Mrsフロイ

潜入 最も危険なテロリストのMrsフロイのレビュー・感想・評価

3.2
誰が本当のテロリストか・・

2011年のフランス制作TVムービー。今に続く中東和平問題のイスラエル、パレスチナ紛争のテロ攻撃と諜報戦を、フランスの元将校の実話をベースにしたポリテイカルアクション。
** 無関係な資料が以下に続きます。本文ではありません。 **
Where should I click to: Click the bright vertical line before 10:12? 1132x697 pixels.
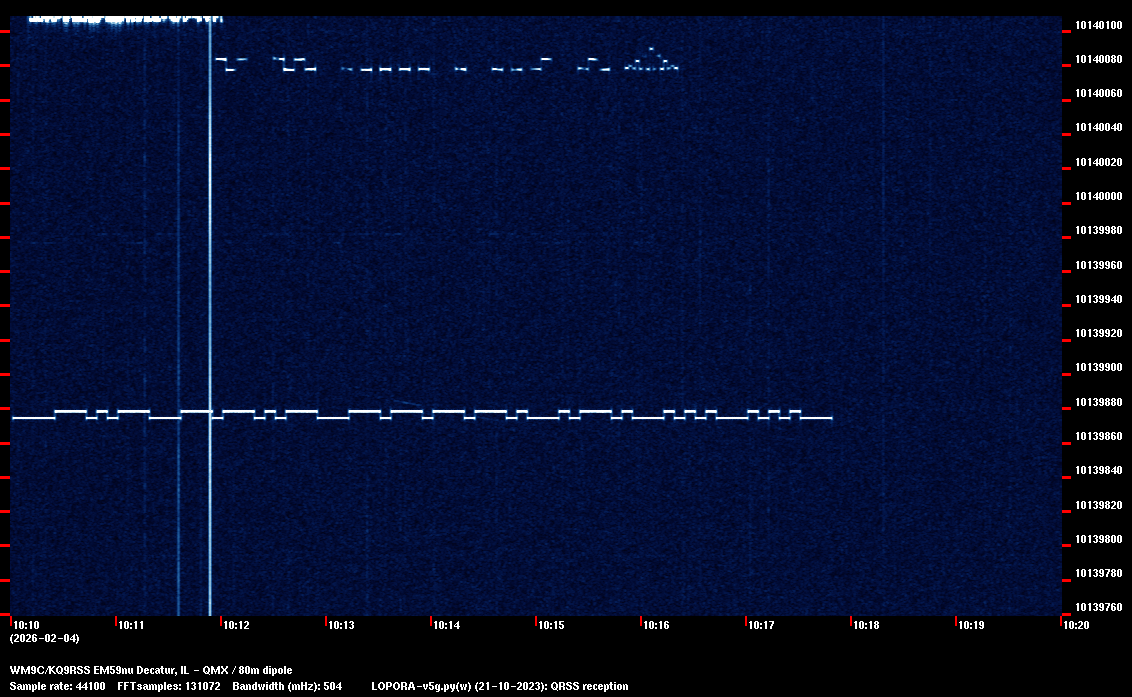tap(210, 300)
1980年代、パレスチナのアラファト議長率いるPLOはテロ攻撃から国際協調へと舵を切るが、これに反対する元幹部が過激派組織を立ち上げ、PLO支援国フランス、イタリア、オーストリア各地でテロ攻撃を仕掛ける。
危機を感じたフランスは、過激派幹部に直接接触し交渉の結果テロリストの解放と引き換えに、過激派組織の若者をフランス本国の大学に留学させる作戦に成功する。
留学生の一人を過激派に潜入するスパイに仕立て、情報を操るのがその目的。

地味な展開が却ってリアリテイを感じる画面。淡々と拷問が行われ、人が殺されていく。
スパイに仕立てられた若者が書く手紙で、自国の若者には暴力という選択肢しか無いとの言葉が強烈に哀しい。

フランス側と交渉する時に、過激派幹部は成功すればご婦人の衣装と武器をフランスから買う事を約束する。
フランスは、米国、ロシアに継ぐ世界の武器輸出国トップ三位。

実は二度目の鑑賞。
そもそもの中東和平問題がどんなものなのか、あちこち読んで理解。
トランプ大統領が米国大使館をイスラエルに移設したのも唐突な奴だなぁぐらいに感じていたが、そこに至るまでにはクリントン大統領時代からの経緯がある事が分かった。
そして、イスラエルとパレスチナの対立激化にフランス、アメリカが大きく関与。結果としてのイスラム国やシリア内戦に繋がっている。

日本はせめて武器供与しないで欲しいと願うが、日産やトヨタの車両が多く関わって後方支援となっているのだろう。